* **Extrait**:
________________________________________

Face à l’urgence, peu de projets approchent ou sont entrés dans une phase concrète de travaux. Études, expérimentations et commissions occupent encore le devant de la scène. Seul le dossier du doublement de la ligne 1 du métro lillois est réellement en chantier. Ce dernier devrait durer jusqu’en 2017, il consiste à permettre le doublement de la longueur des rames afin de répondre à l’augmentation constante du nombre de passagers. L’investissement engagé est colossal : 629 millions d’euros. Il est subventionné à hauteur de 29millions par l’État, la Région et le Département du Nord apportent 53,5 millions chacun, le reste est financé par la métropole lilloise (LMCU). Il était temps ! La fréquentation de la ligne 1 a augmenté de 55 % entre 2001 et 2010, 165 000 voyages par jour. Sachant qu’on peut atteindre jusqu’à 16 000 voyages par heure lors des pics d’affluence.
À une échéance un peu plus lointaine, le département du Nord travaille à développer la circulation des cars du réseau Arc-en-Ciel sur la bande d’arrêt d’urgence d’une partie de l’autoroute A23, entre Valenciennes et la métropole lilloise. Le dossier est pour l’instant à l’étude. Il devrait entrer en procédure d’adjudication entre mars et décembre 2015. Coût probable des travaux d’aménagement : 29,5 millions d’euros, une paille dans le monde du génie civil. Le gain de temps estimé pour les cars serait de 44 % par rapport aux trajets actuels.
Des projets révolutionnaires
Dans les cartons des cabinets d’études et experts, bonnes idées et projets révolutionnaires n’attendent qu’une étincelle et une énorme volonté politique de tous bords pour exister.
Dans l’air du temps, le concept du covoiturage continue de faire des émules, d’autant que les conducteurs se rendant à Lille, quotidiennement, pour y travailler, restent majoritairement seuls dans l’habitacle de leur automobile. « Il y a un intérêt autour de la question, remarque Olivier Decornet, à la direction commerciale de Transpole. En à peine un an, nous avons doublé le nombre d’inscrits sur le site de covoiturage de Transpole, covoiturezplus.fr. » En 2012, le site comptait 2500 inscrits pour 600 trajets actifs, dans et autour de la métropole lilloise. De l’aveu de Transpole, ce chiffre reste faible, mais la croissance du service laisse rêveur. La pratique rentre peu à peu dans les mœurs.
Au rayon, des révolutions à venir, le concept de désynchronisation des horaires devrait faire parler de lui dans les prochaines années. « Ce n’est pas forcément très compliqué, il suffit d’une amplitude sur les horaires des salariés de 30 à 45 minutes pour étaler le trafic routier vers les parcs d’activités », souligne Philippe Hourdain, président de la CCI Grande Lille. À Rennes, l’application du concept dans les universités a permis de réduire de 17 % le trafic dans le métro aux heures d’hyperpointe. Principal écueil à la mise en place de cette solution : une harmonisation obligatoire de l’ensemble des acteurs, employeurs, régies des transports, collectivités, afin que le système fonctionne. Pas évident.

________________________________________

* **Lignes fournies**:
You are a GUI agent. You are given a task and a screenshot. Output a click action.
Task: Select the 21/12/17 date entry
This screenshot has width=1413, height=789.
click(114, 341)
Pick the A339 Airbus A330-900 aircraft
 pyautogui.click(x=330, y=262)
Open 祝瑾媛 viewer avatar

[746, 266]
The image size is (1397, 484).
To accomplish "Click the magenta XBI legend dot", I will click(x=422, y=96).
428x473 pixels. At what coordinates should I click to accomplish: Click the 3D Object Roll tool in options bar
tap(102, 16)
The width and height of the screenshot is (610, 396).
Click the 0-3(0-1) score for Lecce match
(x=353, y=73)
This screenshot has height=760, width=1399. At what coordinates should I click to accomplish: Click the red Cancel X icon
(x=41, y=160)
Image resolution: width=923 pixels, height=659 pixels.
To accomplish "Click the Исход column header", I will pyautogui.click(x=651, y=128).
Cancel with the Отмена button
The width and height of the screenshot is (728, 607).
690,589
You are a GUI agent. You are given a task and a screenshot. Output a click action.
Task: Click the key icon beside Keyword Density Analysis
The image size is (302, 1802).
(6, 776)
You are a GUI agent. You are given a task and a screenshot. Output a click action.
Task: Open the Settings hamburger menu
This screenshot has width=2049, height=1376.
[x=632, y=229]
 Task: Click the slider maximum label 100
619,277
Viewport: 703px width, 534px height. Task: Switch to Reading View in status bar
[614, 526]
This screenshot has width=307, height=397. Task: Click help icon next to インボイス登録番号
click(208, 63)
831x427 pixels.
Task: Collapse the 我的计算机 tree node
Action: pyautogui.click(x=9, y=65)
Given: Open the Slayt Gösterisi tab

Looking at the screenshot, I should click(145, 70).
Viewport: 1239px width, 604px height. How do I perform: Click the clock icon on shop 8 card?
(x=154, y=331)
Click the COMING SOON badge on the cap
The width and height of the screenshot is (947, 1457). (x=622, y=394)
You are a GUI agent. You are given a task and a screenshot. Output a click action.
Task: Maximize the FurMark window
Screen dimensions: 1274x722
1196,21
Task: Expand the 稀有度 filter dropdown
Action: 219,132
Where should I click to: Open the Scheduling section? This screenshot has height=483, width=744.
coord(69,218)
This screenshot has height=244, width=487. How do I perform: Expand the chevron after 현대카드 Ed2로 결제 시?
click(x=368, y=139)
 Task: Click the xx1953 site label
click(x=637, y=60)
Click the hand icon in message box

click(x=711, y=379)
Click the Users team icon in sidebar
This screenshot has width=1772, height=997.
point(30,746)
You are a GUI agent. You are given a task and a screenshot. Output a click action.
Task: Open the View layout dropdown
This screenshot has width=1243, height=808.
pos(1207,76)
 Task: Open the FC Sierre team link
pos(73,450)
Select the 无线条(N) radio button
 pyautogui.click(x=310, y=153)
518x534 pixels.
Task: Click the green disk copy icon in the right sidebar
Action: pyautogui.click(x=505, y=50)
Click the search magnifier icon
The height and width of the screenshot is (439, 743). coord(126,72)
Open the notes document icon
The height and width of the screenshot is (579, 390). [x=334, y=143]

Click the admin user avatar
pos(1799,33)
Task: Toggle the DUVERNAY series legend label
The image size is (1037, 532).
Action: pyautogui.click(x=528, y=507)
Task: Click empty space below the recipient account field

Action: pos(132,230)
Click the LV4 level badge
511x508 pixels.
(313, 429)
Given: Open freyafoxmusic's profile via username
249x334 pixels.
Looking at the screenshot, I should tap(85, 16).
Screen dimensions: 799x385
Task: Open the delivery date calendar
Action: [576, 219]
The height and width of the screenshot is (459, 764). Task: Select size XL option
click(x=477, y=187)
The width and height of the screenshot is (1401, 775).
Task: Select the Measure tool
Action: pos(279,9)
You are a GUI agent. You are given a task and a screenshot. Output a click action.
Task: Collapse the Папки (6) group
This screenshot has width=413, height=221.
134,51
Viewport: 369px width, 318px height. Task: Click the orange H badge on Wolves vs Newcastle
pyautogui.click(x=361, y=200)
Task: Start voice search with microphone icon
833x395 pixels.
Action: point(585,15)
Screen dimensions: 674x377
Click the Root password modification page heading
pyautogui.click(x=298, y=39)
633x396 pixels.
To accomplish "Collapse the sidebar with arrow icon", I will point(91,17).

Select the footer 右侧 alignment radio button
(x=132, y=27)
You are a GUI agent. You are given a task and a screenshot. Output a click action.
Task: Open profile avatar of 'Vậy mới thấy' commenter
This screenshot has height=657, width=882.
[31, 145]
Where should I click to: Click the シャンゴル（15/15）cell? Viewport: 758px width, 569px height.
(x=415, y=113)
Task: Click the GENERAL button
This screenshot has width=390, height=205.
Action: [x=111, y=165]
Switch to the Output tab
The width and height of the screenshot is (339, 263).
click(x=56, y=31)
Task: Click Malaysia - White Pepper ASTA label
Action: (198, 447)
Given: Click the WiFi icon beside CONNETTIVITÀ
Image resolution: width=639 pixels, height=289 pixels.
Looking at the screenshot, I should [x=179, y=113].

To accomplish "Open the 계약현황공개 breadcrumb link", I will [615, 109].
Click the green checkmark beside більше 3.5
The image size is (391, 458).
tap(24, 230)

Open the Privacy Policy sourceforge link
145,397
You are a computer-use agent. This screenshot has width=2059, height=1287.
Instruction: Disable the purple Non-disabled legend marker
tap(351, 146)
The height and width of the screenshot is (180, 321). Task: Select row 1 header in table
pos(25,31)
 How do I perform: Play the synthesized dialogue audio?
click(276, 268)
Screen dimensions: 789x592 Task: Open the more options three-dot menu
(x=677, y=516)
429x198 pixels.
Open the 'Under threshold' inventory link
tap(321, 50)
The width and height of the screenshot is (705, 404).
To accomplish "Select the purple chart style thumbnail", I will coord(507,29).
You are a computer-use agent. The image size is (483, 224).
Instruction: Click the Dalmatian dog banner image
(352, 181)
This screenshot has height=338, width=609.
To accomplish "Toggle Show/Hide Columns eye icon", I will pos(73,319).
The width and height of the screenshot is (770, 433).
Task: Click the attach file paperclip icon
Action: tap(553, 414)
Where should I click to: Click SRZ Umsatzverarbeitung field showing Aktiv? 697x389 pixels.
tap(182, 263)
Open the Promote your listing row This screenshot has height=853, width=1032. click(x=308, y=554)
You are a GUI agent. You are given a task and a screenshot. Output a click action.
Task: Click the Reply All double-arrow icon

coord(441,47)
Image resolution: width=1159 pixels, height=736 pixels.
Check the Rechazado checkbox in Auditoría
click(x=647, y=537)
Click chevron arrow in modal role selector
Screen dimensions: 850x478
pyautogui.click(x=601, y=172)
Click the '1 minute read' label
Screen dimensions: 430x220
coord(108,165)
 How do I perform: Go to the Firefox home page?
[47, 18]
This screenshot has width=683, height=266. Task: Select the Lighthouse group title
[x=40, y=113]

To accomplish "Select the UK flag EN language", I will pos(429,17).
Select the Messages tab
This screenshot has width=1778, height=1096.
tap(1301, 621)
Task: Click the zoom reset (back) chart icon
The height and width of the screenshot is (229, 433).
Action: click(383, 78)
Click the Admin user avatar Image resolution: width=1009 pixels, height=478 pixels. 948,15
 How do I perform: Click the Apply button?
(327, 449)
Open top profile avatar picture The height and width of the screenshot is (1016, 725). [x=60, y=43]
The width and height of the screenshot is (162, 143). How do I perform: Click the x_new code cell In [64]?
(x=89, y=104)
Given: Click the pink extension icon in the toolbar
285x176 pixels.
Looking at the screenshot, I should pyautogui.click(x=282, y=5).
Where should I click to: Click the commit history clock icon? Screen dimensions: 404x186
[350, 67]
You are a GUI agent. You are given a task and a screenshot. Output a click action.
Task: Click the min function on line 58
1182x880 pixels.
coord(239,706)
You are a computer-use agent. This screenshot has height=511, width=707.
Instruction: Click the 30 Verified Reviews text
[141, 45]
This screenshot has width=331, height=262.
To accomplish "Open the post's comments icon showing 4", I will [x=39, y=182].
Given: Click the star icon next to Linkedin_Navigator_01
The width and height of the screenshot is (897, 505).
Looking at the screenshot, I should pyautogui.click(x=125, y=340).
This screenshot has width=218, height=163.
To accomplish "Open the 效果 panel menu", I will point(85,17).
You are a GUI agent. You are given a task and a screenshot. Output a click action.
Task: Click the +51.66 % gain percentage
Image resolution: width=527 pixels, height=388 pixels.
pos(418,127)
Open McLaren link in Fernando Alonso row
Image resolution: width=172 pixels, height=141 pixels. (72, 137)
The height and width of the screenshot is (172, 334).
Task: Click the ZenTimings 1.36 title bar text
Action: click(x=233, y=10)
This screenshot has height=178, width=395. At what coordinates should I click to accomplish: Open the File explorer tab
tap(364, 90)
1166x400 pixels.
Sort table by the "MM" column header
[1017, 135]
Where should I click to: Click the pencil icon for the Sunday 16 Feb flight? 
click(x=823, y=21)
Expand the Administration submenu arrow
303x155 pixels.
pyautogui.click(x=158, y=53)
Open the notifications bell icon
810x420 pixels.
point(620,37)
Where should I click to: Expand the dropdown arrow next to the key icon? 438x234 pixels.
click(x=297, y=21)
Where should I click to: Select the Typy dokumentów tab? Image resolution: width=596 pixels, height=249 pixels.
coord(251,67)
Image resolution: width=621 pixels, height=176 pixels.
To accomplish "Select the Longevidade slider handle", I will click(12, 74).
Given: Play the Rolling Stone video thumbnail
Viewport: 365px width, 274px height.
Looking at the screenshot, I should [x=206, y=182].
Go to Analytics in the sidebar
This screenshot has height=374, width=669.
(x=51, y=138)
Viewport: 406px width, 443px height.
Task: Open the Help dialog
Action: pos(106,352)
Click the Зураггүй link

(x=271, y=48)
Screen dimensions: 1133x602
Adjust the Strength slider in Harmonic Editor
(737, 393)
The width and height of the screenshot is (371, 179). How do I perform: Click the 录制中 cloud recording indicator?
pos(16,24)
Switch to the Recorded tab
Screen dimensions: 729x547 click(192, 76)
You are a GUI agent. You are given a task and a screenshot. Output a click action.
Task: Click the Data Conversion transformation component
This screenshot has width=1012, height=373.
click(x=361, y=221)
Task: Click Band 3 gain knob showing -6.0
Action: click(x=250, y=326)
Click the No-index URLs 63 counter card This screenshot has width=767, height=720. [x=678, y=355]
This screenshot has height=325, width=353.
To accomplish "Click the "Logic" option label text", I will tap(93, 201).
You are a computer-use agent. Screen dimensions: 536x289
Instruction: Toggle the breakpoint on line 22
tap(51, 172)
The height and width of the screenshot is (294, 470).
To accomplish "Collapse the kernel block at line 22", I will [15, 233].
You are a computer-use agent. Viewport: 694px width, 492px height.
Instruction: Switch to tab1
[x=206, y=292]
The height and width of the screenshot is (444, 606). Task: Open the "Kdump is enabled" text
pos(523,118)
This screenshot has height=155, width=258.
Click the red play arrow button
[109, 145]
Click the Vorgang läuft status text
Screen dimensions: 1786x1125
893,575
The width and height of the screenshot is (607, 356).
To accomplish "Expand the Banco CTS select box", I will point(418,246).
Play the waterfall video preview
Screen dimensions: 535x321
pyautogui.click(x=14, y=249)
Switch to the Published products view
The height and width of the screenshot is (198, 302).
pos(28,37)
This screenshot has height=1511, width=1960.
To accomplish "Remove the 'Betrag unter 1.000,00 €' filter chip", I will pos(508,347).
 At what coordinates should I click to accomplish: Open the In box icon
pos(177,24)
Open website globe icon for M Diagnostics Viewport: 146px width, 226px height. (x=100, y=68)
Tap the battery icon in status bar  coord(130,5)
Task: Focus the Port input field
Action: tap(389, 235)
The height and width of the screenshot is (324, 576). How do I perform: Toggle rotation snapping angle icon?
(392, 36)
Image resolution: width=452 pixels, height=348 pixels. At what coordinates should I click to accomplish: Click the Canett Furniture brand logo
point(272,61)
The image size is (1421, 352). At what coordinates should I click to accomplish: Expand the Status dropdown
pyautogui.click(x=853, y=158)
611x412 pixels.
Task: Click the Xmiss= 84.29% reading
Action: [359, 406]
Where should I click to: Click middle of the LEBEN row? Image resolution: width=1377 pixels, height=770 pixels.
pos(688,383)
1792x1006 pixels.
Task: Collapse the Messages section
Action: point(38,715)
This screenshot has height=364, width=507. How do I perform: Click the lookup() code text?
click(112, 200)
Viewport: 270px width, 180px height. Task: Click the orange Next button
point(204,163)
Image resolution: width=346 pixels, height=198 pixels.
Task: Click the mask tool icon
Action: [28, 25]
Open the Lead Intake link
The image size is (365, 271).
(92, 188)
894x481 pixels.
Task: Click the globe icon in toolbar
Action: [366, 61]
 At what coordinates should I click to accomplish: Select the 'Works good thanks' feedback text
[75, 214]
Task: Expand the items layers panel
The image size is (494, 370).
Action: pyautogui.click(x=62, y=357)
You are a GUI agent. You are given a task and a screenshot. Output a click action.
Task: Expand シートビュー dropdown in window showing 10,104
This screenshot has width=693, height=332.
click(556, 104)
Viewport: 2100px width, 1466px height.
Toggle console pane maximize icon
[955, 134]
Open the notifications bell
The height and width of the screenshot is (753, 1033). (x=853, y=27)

________________________________________

* **Consignes**:
a - Répondez à ces questions à partir de l'extrait :
(i) Jusqu'à quelle année le chantier du doublement de la ligne 1 du métro lillois devrait-il durer ?
(ii) Quel gain de temps est estimé pour les cars du réseau Arc-en-Ciel sur l'A23 ?
(iii) Combien d'inscrits le site de covoiturage de Transpole comptait-il en 2012 ?
b - Relevez dans l'extrait chaque financeur du doublement de la ligne 1, avec la somme ou la part qu'il apporte.

* **Réponses**:
a -
(i) Jusqu'en 2017.
(ii) 44 % par rapport aux trajets actuels.
(iii) 2500 inscrits.

b -
- L'État : 29 millions d'euros
- La Région : 53,5 millions d'euros
- Le Département du Nord : 53,5 millions d'euros
- La métropole lilloise (LMCU) : le reste